→ Extracted text
——————

Supercell thunderstorms form where strong wind shear

aloft is such that the cold downwelling air does not cut off the

upwelling air, and a giant rotating storm with balanced

updrafts and downdrafts may be maintained for hours. These

storms may produce severe tornadoes, strong downbursts of

wind, large (grapefruit-sized) hail, very heavy rains, and

strong winds exceeding 90 knots (103.5 mi/hr, or 167 km/hr).

Unusual winds are associated with some thunderstorms,

especially severe storms. Gust fronts maybe quite strong with

winds exceeding 60 miles per hour (97 km/hr), followed by

cold gusty and shifty winds. Gust fronts may be marked by

lines of dust kicked up by the strong winds, or ominous-looking

shelf clouds formed by warm moist air rising above the

cold descending air of the gust front. In severe cases, gust

fronts may force so much air upward that they generate new

multicelled thunderstorms with their own gust fronts that

merge, forming an intense gust front called an outflow

boundary. Intense downdrafts beneath some thunderstorms

spread laterally outward at speeds sometimes exceeding 90

miles per hour (145 km/hr) when they hit the ground and are

termed downbursts, microbursts, or macrobursts depending

on their size. Some clusters of thunderstorms produce another

type of unusual wind called a straight-line wind, or derecho.

——————

[Dataset entries]
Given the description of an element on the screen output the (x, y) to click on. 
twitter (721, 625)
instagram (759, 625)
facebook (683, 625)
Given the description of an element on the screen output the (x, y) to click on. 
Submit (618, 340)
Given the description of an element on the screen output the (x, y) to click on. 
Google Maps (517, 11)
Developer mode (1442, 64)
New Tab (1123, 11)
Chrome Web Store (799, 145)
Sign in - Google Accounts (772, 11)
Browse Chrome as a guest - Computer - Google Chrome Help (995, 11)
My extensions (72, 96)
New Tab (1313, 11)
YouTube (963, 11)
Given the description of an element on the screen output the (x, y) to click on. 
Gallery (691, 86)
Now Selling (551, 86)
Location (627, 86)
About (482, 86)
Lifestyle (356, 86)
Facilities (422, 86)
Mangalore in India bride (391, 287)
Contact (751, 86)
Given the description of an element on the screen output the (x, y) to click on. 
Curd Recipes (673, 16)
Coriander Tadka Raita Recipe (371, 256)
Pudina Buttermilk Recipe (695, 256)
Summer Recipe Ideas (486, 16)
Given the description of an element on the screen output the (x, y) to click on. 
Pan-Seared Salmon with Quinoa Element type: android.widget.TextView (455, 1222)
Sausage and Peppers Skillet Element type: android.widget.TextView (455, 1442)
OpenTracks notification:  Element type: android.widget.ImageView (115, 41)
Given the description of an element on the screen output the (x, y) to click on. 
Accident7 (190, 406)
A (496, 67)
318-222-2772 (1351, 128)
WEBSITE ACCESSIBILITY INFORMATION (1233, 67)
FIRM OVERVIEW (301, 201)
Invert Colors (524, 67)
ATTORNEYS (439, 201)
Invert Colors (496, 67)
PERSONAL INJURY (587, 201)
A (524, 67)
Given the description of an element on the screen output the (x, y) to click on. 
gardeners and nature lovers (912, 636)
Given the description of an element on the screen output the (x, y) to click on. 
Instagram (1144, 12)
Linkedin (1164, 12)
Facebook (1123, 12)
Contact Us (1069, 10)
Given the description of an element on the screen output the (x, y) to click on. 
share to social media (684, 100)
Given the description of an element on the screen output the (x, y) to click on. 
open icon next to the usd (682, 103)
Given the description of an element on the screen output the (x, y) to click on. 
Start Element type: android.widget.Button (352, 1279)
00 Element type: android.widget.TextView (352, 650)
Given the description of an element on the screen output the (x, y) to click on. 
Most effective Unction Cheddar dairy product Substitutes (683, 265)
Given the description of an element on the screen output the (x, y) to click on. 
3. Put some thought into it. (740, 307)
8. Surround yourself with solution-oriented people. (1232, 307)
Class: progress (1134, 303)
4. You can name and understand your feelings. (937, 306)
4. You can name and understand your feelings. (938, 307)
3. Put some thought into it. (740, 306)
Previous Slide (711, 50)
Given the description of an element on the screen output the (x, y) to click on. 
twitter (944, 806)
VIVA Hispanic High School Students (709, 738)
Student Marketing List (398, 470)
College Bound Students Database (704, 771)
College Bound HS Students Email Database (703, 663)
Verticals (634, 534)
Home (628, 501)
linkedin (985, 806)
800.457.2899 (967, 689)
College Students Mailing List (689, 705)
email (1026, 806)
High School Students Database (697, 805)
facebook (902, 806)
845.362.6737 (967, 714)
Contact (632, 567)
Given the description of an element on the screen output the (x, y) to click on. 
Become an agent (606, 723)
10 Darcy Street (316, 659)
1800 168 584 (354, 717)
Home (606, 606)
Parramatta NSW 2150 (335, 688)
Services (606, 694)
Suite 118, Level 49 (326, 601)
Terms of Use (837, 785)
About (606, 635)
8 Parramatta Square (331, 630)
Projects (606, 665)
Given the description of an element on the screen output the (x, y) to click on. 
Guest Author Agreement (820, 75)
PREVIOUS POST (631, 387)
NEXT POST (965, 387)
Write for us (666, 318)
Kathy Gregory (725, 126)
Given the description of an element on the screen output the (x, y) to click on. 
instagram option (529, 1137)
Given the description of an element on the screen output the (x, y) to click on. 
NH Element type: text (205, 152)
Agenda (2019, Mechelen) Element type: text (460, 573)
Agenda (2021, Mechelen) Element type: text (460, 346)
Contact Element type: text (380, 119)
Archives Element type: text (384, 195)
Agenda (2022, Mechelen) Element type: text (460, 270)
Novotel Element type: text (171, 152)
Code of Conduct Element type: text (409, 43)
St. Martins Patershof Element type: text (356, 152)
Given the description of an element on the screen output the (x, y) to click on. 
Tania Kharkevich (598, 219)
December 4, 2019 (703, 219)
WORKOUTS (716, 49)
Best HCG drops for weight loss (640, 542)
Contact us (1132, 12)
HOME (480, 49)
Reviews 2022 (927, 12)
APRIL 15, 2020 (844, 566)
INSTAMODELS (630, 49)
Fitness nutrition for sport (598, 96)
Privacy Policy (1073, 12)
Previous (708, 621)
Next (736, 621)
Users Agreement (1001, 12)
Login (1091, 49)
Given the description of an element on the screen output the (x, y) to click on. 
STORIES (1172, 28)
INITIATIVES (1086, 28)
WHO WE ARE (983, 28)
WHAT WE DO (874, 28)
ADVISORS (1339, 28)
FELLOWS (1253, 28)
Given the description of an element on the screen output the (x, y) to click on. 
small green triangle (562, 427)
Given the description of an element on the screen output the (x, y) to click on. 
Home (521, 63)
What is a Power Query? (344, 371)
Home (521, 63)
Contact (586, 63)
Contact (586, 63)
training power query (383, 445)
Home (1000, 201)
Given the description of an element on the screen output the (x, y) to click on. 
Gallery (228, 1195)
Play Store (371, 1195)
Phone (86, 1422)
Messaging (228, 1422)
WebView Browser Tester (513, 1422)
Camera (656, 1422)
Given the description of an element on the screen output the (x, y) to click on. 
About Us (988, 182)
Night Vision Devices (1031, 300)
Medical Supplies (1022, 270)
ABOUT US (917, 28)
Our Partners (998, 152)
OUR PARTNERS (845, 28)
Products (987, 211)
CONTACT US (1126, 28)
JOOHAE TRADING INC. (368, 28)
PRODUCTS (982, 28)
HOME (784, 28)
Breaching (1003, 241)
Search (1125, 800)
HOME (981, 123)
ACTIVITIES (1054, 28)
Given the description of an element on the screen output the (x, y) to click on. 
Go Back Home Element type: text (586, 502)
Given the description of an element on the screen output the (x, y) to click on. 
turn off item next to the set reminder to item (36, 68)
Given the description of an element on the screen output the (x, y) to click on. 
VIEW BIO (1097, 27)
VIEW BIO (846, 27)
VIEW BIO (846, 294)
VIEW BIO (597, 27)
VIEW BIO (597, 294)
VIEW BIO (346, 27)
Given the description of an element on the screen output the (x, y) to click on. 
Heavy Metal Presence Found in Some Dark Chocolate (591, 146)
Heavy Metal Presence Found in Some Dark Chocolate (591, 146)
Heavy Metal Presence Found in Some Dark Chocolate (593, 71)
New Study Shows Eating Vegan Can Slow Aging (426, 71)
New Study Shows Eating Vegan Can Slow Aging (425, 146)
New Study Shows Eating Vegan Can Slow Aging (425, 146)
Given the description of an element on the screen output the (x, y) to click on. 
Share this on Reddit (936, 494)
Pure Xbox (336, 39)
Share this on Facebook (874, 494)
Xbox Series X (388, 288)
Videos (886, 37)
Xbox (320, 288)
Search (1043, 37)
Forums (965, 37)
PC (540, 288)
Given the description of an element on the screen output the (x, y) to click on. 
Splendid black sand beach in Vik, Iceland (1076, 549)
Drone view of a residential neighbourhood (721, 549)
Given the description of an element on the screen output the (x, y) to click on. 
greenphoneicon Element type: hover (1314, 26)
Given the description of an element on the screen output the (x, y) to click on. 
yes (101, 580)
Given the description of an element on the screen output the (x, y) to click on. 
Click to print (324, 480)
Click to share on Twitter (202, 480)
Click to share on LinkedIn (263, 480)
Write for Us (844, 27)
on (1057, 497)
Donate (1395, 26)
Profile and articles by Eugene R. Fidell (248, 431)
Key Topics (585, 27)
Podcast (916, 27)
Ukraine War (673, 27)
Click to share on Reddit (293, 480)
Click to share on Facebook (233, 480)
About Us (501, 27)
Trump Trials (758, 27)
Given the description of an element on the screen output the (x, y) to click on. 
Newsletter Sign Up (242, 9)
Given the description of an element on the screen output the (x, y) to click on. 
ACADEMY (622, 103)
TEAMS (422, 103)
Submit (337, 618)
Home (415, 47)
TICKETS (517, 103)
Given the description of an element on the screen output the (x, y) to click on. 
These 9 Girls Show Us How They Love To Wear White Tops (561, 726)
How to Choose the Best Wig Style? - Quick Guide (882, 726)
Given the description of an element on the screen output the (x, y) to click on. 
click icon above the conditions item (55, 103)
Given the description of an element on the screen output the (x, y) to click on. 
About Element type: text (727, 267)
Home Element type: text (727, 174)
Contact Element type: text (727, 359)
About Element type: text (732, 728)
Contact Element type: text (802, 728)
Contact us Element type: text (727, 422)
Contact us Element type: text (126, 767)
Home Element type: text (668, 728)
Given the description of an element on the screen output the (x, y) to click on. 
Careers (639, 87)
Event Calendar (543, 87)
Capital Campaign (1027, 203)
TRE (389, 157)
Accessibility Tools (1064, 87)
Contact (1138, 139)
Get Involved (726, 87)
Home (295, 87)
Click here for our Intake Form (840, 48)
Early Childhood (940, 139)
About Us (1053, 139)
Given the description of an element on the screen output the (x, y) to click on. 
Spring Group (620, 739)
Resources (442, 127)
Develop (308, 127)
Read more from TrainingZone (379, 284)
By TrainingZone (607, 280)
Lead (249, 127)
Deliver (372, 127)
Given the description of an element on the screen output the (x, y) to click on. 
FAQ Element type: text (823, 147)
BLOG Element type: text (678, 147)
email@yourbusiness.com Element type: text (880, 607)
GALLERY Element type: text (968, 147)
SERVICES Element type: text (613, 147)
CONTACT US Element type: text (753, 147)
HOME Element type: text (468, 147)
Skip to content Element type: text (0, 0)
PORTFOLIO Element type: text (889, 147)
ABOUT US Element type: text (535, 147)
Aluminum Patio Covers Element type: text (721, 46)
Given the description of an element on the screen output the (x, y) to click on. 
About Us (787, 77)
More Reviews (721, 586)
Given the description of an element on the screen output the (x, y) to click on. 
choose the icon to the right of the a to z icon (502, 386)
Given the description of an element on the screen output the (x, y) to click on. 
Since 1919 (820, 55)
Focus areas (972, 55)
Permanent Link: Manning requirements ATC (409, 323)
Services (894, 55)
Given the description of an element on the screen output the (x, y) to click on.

——————

→ Exercise A
Reproduce the thunderstorm passage from "upwelling air, and" to "or 167 km/hr).".
→ Exercise B
Write the next part of the passage on thunderstorm winds, picking up after its final sentence.

→ Expected answer A
upwelling air, and a giant rotating storm with balanced

updrafts and downdrafts may be maintained for hours. These

storms may produce severe tornadoes, strong downbursts of

wind, large (grapefruit-sized) hail, very heavy rains, and

strong winds exceeding 90 knots (103.5 mi/hr, or 167 km/hr).

→ Expected answer B
These winds may exceed 90 miles per hour and extend

for tens or even hundreds of miles.

Thunderstorms often form in groups called mesoscale

convective systems, or as lines of storms called squall lines.

Squall lines typically form along or within a zone up to a

couple of hundred miles in front of the cold front where

warm air is compressed and forced upward. Squall lines may

form lines of thunderstorms hundreds or even a thousand

miles long, and many of the storms along the line may be

severe with associated heavy rain, winds, hail, and tornadoes.

Mesoscale convective complexes form when many individual

thunderstorm cells across a region start to act together, forming

an exceedingly large convective system that may cover

more than 50,000 square miles (130,000 km2). These systems

move slowly and may be associated with many hours of

flooding rains, hail, tornadoes, and wind.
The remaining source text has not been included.